Kutipan yang diberikan >>

○ ○ ○

SOLOPOS.COM - Suasana di dalam kapel kompleks Susteran Gedangan Semarang (Solopos.com - Ria Aldila Putri)

Solopos.com, SEMARANG — Sebuah bangunan tua tampak berdiri kokoh di depan Gereja Santo Yusuf, Jalan Ronggowarsito, Semarang Timur, Kota Semarang, atau yang populer disebut Gereja Santo Yusuf Gedangan. Bangunan tua itu rupanya merupakan tempat tinggal para biarawati agama Katolik atau susteran. Namun, siapa sangka jika susteran yang terletak di Jalan Ronggowarsito, Gedangan, Kota Semarang, itu rupanya merupakan susteran pertama yang ada di Jawa Tengah (Jateng).

Bangunan Susteran Gedangan atau Susteran OSF Gedangan itu terlihat mencolok dibandingkan bangunan lain yang ada di sekitarnya. Ornamen dan fasad bangunannya klasik, bergaya kolonial Belanda dengan ciri khas batu bata bewarna merah.

Promosi Terus Naik, Portofolio Pembiayaan Berkelanjutan BRI Capai Rp787,9 Triliun 2024

Sebuah gerbang gerbang kuno bewarna putih gadung dengan ukiran “Suster-Suster St. Fransiskus” seolah siap menyambut setiap pengunjung atau warga Katolik yang datang. Begitu memasuki bangunan utama, suasana magis dan kental langsung bisa dirasakan. Pengunjung atau masyarakat yang datang langsung disambut dengan pohon natal dengan ornamennya. Sejumlah biarawati atau suster terlihat sibuk dengan aktivitasnya.

○ ○ ○

Permintaan 1 >> Menurut kutipan tentang Susteran Gedangan, ukiran apa yang tertera pada gerbang kuno berwarna putih gading di bangunan tersebut?
Permintaan 2 >> Lanjutkan kutipan tentang Susteran Gedangan di Semarang, dimulai setelah kalimat terakhirnya.
Materi yang disertakan berasal dari sumber lain.

Informasi yang ditampilkan >>

○ ○ ○

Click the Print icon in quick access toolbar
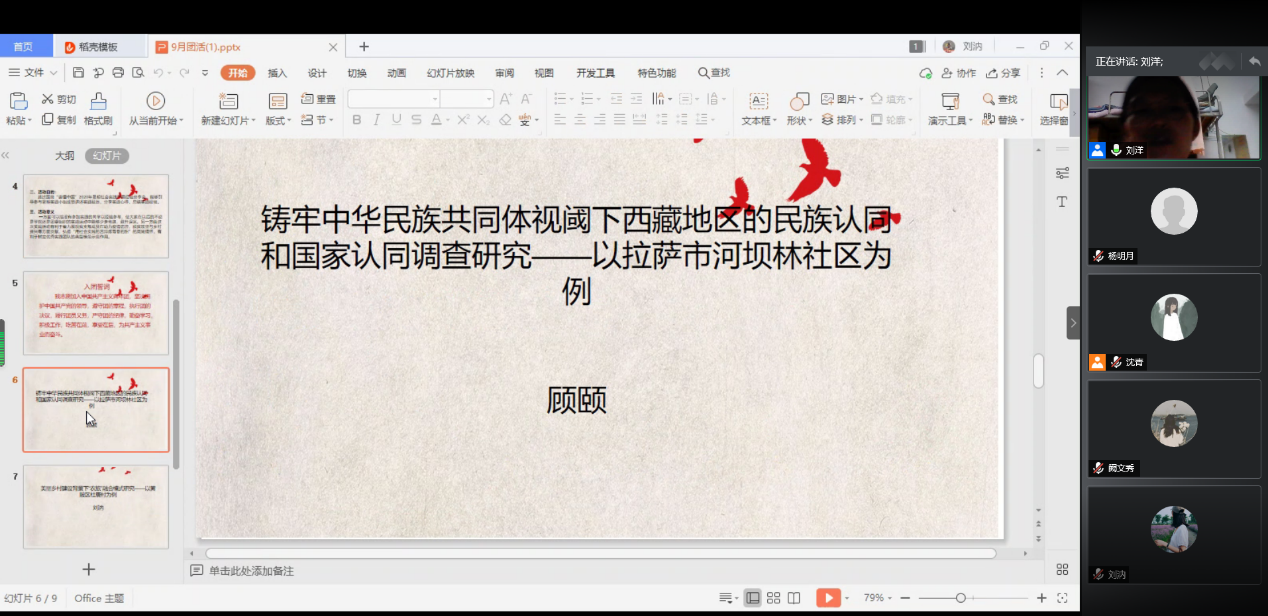 pyautogui.click(x=118, y=73)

○ ○ ○

Jawaban 1 >> “Suster-Suster St. Fransiskus”

Jawaban 2 >>
Di tempat ini, para suster hidup dengan pengabdian memberikan pelayanan ke masyarakat luas. Berkeliling di dalamnya kita seakan dibawa menyusuri Eropa saat abad pertengahan. Bangunan cagar budaya yang berdiri sejak 1870 masih berdiri dengan gagah dan terawat baik. Salah satu yang mencolok adalah gereja atau kapel khusus tempat berdoa para biarawati.

Ketua STPKat St. Fransiskus Assisi, FR. Wuriningsih alias Sr.M. Bertha OSF, mengatakan kompleks Gedangan merupakan susteran pertama yang berdiri di Jawa Tengah (Jateng). Bangunannya pun masih sama seperti yang didirikan termasuk bangunan gereja.

“Ini adalah susteran pertama di Jawa Tengah, seluruh bangunannya masih asli. Termasuk gereja ini ini dibangun sekitar tahun 1870, arsitektur, lantai dan semuanya masih asli sejak kali pertama dibangun,” ujar Bertha, Jumat (22/12/2023).

Ia menjelaskan, meskipun awalnya merupakan tempat pendidikan, Susteran Gedangan juga membuka pelayanan berupa panti asuhan. “Tapi juga anak- anak pemerintah, pegawai. Jadi bukan hanya anak-anak orang miskin, tapi anak-anak miskin dan kaya juga dirawat di sini,” terangnya.

Bertha sendiri tidak pernah membatasi masyarakat yang akan berkunjung. Tidak hanya untuk umat Katolik, terkadang dirinya menerima banyaktamu-tamu dari penganut kepercayaan atau keyakinan yang berbeda.

“Banyak yang ke sini, dari IAIN [Institut Agama Islam Negeri], ada Kristen, ada penganut Buddha. Mereka berkunjung sekadar main, cerita-cerita, ada juga yang memohon doa. Tidak masalah, bag kami, [perbedaan] agama tidak jadi kendala,” jelasnya.

Caleg

susteran pertama di jawa tengah
Suster Bertha saat menunjukkan nama 11 suster asal belanda yang pertama kali datang ke Semarang (Ria Aldila Putri)

Bahkan, di tahun-tahun politik selalu ada calon legislatif (caleg) yang mendatangi tempat ini. Mereka yang datang minta didoakan dan atau berdoa di dalam gereja atau kapel di kompleks ini.

“Iya banyak caleg yang datang ke sini, minta didoakan, tapi saya bilang ayo doa bareng-bareng saja. Biasanya berdoa di dalam gereja,” imbuhnya.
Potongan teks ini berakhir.